▶

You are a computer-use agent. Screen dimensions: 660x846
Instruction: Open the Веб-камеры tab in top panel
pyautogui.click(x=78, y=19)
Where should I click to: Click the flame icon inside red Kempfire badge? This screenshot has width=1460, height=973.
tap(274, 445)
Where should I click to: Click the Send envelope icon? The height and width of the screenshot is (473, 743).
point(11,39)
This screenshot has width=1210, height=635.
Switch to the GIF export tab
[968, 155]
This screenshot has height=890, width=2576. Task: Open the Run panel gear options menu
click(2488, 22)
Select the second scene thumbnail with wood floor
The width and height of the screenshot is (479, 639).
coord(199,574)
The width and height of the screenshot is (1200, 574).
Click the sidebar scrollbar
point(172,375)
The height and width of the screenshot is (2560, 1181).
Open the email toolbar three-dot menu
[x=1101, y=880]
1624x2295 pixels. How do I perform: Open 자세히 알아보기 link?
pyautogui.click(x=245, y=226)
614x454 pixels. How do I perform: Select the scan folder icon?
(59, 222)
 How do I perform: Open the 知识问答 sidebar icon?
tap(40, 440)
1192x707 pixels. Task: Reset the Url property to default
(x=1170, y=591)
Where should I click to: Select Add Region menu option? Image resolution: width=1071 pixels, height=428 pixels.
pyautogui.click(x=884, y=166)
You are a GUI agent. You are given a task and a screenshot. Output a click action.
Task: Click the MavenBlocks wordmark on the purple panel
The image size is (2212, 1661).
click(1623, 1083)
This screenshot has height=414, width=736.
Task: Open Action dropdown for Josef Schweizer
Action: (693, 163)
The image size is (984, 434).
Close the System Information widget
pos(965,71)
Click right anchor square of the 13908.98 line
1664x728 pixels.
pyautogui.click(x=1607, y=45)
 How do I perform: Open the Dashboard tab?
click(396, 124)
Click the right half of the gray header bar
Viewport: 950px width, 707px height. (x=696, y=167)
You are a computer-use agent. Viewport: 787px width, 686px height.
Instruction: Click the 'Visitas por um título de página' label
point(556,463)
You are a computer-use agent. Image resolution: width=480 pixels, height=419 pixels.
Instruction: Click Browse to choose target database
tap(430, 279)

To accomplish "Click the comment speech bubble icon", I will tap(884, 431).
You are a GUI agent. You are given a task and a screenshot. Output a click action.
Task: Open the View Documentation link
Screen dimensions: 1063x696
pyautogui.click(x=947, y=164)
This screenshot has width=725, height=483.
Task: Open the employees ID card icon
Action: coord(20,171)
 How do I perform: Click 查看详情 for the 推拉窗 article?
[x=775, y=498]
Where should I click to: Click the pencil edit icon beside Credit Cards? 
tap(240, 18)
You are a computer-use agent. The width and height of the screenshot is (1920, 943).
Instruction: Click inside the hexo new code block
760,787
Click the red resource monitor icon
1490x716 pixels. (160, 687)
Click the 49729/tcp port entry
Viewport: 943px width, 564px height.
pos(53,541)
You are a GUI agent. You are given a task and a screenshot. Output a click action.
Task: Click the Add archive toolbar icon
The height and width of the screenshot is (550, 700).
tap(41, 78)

◀

• [PROBLEM DESCRIPTION]: What is needed here is an exact transcription of the records above.

• [SOLUTION FOR THIS TASK]:
You are a computer-use agent. Screen dimensions: 660x846
Instruction: Open the Веб-камеры tab in top panel
pyautogui.click(x=78, y=19)
Where should I click to: Click the flame icon inside red Kempfire badge? This screenshot has width=1460, height=973.
tap(274, 445)
Where should I click to: Click the Send envelope icon? The height and width of the screenshot is (473, 743).
point(11,39)
This screenshot has width=1210, height=635.
Switch to the GIF export tab
[968, 155]
This screenshot has height=890, width=2576. Task: Open the Run panel gear options menu
click(2488, 22)
Select the second scene thumbnail with wood floor
The width and height of the screenshot is (479, 639).
coord(199,574)
The width and height of the screenshot is (1200, 574).
Click the sidebar scrollbar
point(172,375)
The height and width of the screenshot is (2560, 1181).
Open the email toolbar three-dot menu
[x=1101, y=880]
1624x2295 pixels. How do I perform: Open 자세히 알아보기 link?
pyautogui.click(x=245, y=226)
614x454 pixels. How do I perform: Select the scan folder icon?
(59, 222)
 How do I perform: Open the 知识问答 sidebar icon?
tap(40, 440)
1192x707 pixels. Task: Reset the Url property to default
(x=1170, y=591)
Where should I click to: Select Add Region menu option? Image resolution: width=1071 pixels, height=428 pixels.
pyautogui.click(x=884, y=166)
You are a GUI agent. You are given a task and a screenshot. Output a click action.
Task: Click the MavenBlocks wordmark on the purple panel
The image size is (2212, 1661).
click(1623, 1083)
This screenshot has height=414, width=736.
Task: Open Action dropdown for Josef Schweizer
Action: (693, 163)
The image size is (984, 434).
Close the System Information widget
pos(965,71)
Click right anchor square of the 13908.98 line
1664x728 pixels.
pyautogui.click(x=1607, y=45)
 How do I perform: Open the Dashboard tab?
click(396, 124)
Click the right half of the gray header bar
Viewport: 950px width, 707px height. (x=696, y=167)
You are a computer-use agent. Viewport: 787px width, 686px height.
Instruction: Click the 'Visitas por um título de página' label
point(556,463)
You are a computer-use agent. Image resolution: width=480 pixels, height=419 pixels.
Instruction: Click Browse to choose target database
tap(430, 279)

To accomplish "Click the comment speech bubble icon", I will tap(884, 431).
You are a GUI agent. You are given a task and a screenshot. Output a click action.
Task: Open the View Documentation link
Screen dimensions: 1063x696
pyautogui.click(x=947, y=164)
This screenshot has width=725, height=483.
Task: Open the employees ID card icon
Action: coord(20,171)
 How do I perform: Click 查看详情 for the 推拉窗 article?
[x=775, y=498]
Where should I click to: Click the pencil edit icon beside Credit Cards? 
tap(240, 18)
You are a computer-use agent. The width and height of the screenshot is (1920, 943).
Instruction: Click inside the hexo new code block
760,787
Click the red resource monitor icon
1490x716 pixels. (160, 687)
Click the 49729/tcp port entry
Viewport: 943px width, 564px height.
pos(53,541)
You are a GUI agent. You are given a task and a screenshot. Output a click action.
Task: Click the Add archive toolbar icon
The height and width of the screenshot is (550, 700).
tap(41, 78)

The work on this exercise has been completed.